Change each "computer-use agent" in the items below to "desktop assistant" and leave every other word as it is.

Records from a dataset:

— START —

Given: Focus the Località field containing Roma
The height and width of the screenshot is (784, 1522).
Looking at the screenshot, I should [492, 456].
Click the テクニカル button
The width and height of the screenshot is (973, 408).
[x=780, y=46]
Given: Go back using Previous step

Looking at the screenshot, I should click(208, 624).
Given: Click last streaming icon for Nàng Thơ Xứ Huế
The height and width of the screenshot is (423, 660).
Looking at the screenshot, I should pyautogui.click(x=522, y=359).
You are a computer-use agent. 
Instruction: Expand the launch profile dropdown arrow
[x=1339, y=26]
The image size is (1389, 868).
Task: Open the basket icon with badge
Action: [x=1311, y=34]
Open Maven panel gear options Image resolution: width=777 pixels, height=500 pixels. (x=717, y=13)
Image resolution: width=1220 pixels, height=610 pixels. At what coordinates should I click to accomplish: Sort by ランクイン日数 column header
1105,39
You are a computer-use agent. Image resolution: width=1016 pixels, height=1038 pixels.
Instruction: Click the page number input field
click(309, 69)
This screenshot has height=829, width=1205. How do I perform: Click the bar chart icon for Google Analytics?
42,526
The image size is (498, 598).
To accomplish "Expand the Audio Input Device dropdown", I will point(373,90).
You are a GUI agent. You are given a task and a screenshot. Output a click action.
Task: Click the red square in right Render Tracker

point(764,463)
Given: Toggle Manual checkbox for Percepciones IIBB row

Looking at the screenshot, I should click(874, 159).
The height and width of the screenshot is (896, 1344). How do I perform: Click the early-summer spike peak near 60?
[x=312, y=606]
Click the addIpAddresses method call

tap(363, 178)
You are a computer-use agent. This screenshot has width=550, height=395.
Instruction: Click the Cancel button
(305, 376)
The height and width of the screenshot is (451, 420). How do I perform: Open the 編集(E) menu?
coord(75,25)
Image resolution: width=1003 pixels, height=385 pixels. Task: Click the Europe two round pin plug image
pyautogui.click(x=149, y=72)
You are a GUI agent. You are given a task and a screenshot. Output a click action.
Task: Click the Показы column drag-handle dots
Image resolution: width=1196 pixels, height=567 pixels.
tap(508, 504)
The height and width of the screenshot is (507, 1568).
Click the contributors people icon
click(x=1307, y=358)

— END —

Result of this exercise ->
Given: Focus the Località field containing Roma
The height and width of the screenshot is (784, 1522).
Looking at the screenshot, I should [492, 456].
Click the テクニカル button
The width and height of the screenshot is (973, 408).
[x=780, y=46]
Given: Go back using Previous step

Looking at the screenshot, I should click(208, 624).
Given: Click last streaming icon for Nàng Thơ Xứ Huế
The height and width of the screenshot is (423, 660).
Looking at the screenshot, I should pyautogui.click(x=522, y=359).
You are a desktop assistant. 
Instruction: Expand the launch profile dropdown arrow
[x=1339, y=26]
The image size is (1389, 868).
Task: Open the basket icon with badge
Action: [x=1311, y=34]
Open Maven panel gear options Image resolution: width=777 pixels, height=500 pixels. (x=717, y=13)
Image resolution: width=1220 pixels, height=610 pixels. At what coordinates should I click to accomplish: Sort by ランクイン日数 column header
1105,39
You are a desktop assistant. Image resolution: width=1016 pixels, height=1038 pixels.
Instruction: Click the page number input field
click(309, 69)
This screenshot has height=829, width=1205. How do I perform: Click the bar chart icon for Google Analytics?
42,526
The image size is (498, 598).
To accomplish "Expand the Audio Input Device dropdown", I will point(373,90).
You are a GUI agent. You are given a task and a screenshot. Output a click action.
Task: Click the red square in right Render Tracker

point(764,463)
Given: Toggle Manual checkbox for Percepciones IIBB row

Looking at the screenshot, I should click(874, 159).
The height and width of the screenshot is (896, 1344). How do I perform: Click the early-summer spike peak near 60?
[x=312, y=606]
Click the addIpAddresses method call

tap(363, 178)
You are a desktop assistant. This screenshot has width=550, height=395.
Instruction: Click the Cancel button
(305, 376)
The height and width of the screenshot is (451, 420). How do I perform: Open the 編集(E) menu?
coord(75,25)
Image resolution: width=1003 pixels, height=385 pixels. Task: Click the Europe two round pin plug image
pyautogui.click(x=149, y=72)
You are a GUI agent. You are given a task and a screenshot. Output a click action.
Task: Click the Показы column drag-handle dots
Image resolution: width=1196 pixels, height=567 pixels.
tap(508, 504)
The height and width of the screenshot is (507, 1568).
Click the contributors people icon
click(x=1307, y=358)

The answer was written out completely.